Step 1: Drop the unrelated columns
Step 2: Convert the numeric columns of AdverseEffectsorDeath
, DurationDays
and EnrollmentCount
into qualitative columns by grouping them into different labels.
Support is a rule that measuring the frequency of the itemset occurs in the dataset. Confidence measures how frequent of the itemset appear given the presence of other itemset. Lift indicate the independency and association of itemset. The value of lift should be greater than 1 to show associations.
This project use R to code ARM on the prepared dataset. Arules library are used to conduct apriori test. Since the project is interested about how other attributes cause influences on the label column DurationDays
, set the appearance option in apriori as labels within DurationDays
column. The thresholds are set as support=.005, confidence=0.01, minlen=2, which return 167 rules.
According to fig.2, the itemset {relatively_shortLen, All} has the highest support of 0.45 since it appears in 45% of all dataset. All
is a variable under Gender
column, which means the clinical trial accepts both genders and it counts for large portion of Gender
column. This itemset implies that the most of trials with relatively short length accepts both genders. The itemset {relatively_shortLen, Completed} has the second highest support of 0.437, which indicates that there are lots of trials with relatively short length are completed.
According to fig 3., 4 different labels in DurationDays
column all has itemsets {longLen, All}, {medianLen, All}, {relatively_shortLen, All} and {shortLen, All} with high confidence value. This indicates that whatever length of duration of the trial, it always employs both genders. Similar to the explanation in last part, this reflects that variable “All
under Gender
column counts for large proportion in that column.
According to Fig 4, itemset {longLen, very_highAD} has highest lift value of 2.61. This indicates that the long length of clinical trials are highly associated very high rate of adverse effects and death. The itemset {shortLen, elderly} has high lift value of 2.4, which suggest the dependency of short length of clinical trials on elderly group.

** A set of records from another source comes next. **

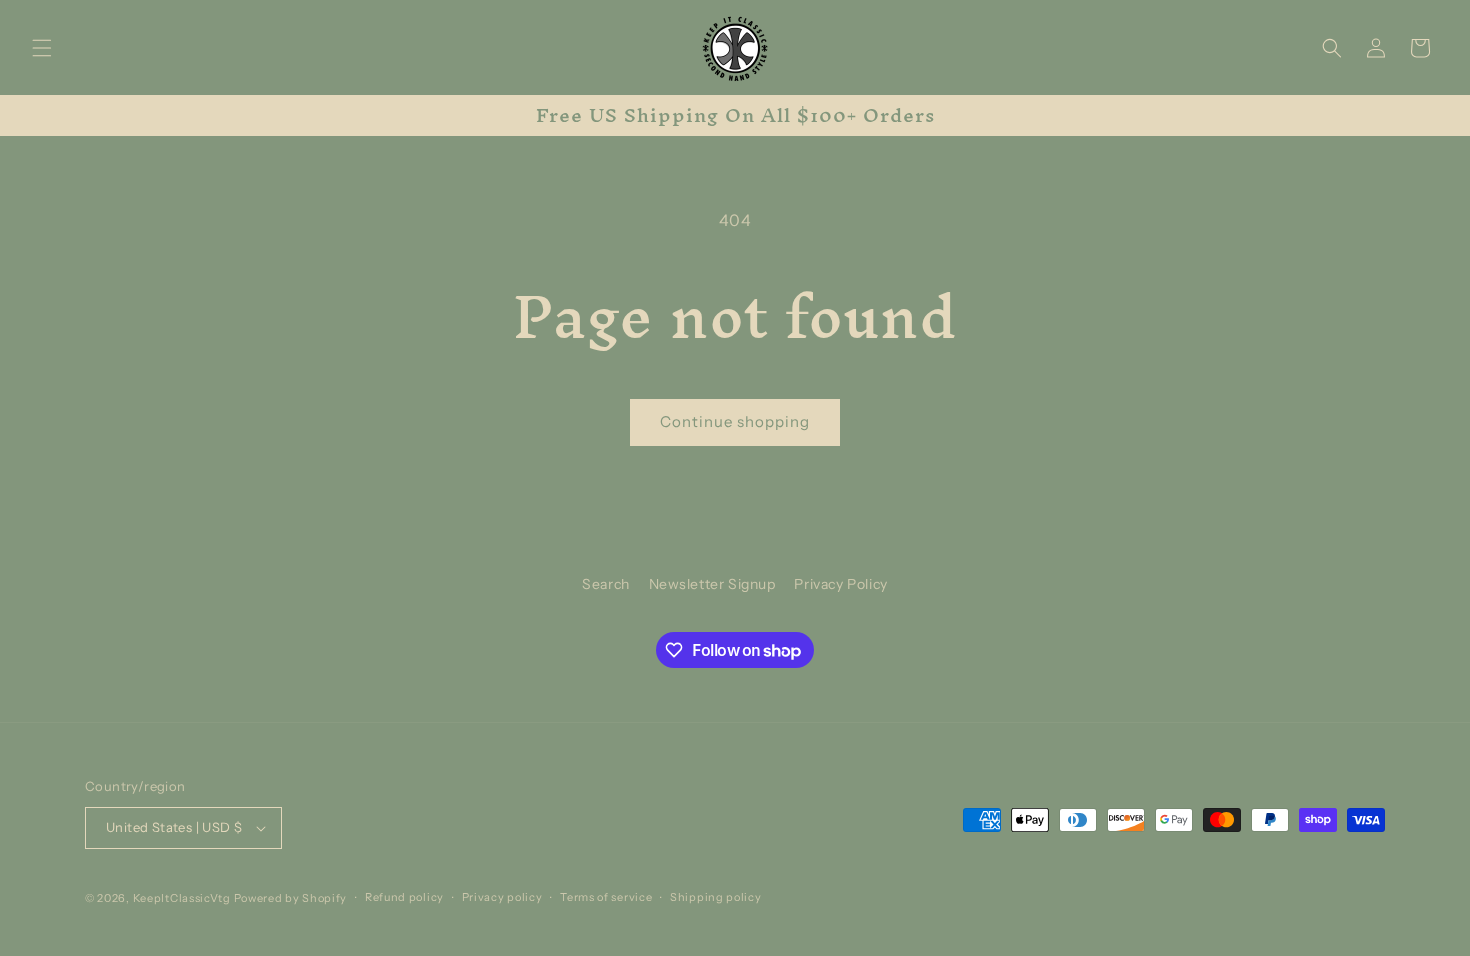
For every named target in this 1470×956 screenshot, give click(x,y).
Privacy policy (502, 897)
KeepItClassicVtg (182, 898)
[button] (42, 48)
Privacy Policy (840, 584)
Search (606, 584)
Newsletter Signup (712, 584)
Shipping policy (716, 897)
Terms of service (606, 897)
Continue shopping (735, 421)
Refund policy (404, 897)
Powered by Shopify (291, 898)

Apart from the ARM specific for DurationDays
column, this project also conduct rules on whole record dataset. Fig 5, Fig 6 and Fig 7 illustrate the Top 20 highest Support, Confidence, Lift result for all data, respectively.
Fig 5 suggests the high existence of variable Competed
, All
, Parallel Assignment
and Randomized
in the dataset.
Fig 7 illustrates the high association of among items SingleArmNA
, Single Group Assignment
and 1
.
Fig 8, fig 9 and fig 10 are presenting 3 different types of networks for duration data, which are networkD3, VisNetwork and igraph. These graphs are showing same edges and nodes.
Fig 11 and fig 12 presents networkD3, and VisNetwork respectively for lift value of all data
According to fig 7 and fig 12, it shows that variable 1
under ArmNumber
column, variable SingleArmNA
under column DesignAllocation
, and Single Group Assignment
under column DesignInterventionModel
have high association with each other.
This could be explained by the nature of the dataset and clinical trial. ArmNumber
column record the number of arms (subgroups of participants) in the clinical trials. DesignAllocation
column records the methods of how participants are assigned into different groups. DesignInterventionModel
is the strategy of assigning interventions to participants. If there is only 1 arm, participants neither do not need to be assigned, nor requiring special assigning strategies, thus it is labeled as SingleArmNA
in the DesignAllocation
column and Single Group Assignment
under DesignInterventionModel
.
According to the networks based on lift value for duration of clinical trials, it shows that there is clear distinguish of variables associating to long length of clinical trials and short length clinical trials.
Based on the fig 8, the green nodes are only connecting to one center, and the light orange nodes are connecting to 2 centers. The center of longLen
share lots of common nodes with center of medianLen
, while only share 2 common node with center relatively_shortLen
and no common node with shortLen
. This graph clearly illustrate how the presence of different variables affect the length of clinical trials.
Link this graph to the fig 4, the long length of clinical trials shows the highest association with very high rate of adverse effects and death.
This make sense since if a medicine are highly possible of causing adverse effects or death, the research would take longer time to find the solution of lowering the risks of medicine. Besides that, the short length of clinical trials has high dependency on elderly group. Since elderly group are vulnerable and more susceptible to adverse effects of drugs, it makes sense that the clinical trials on elderly group take short length.
To sum up, knowing associations of variables to duration of clinical trials greatly facilitate the prediction of the length.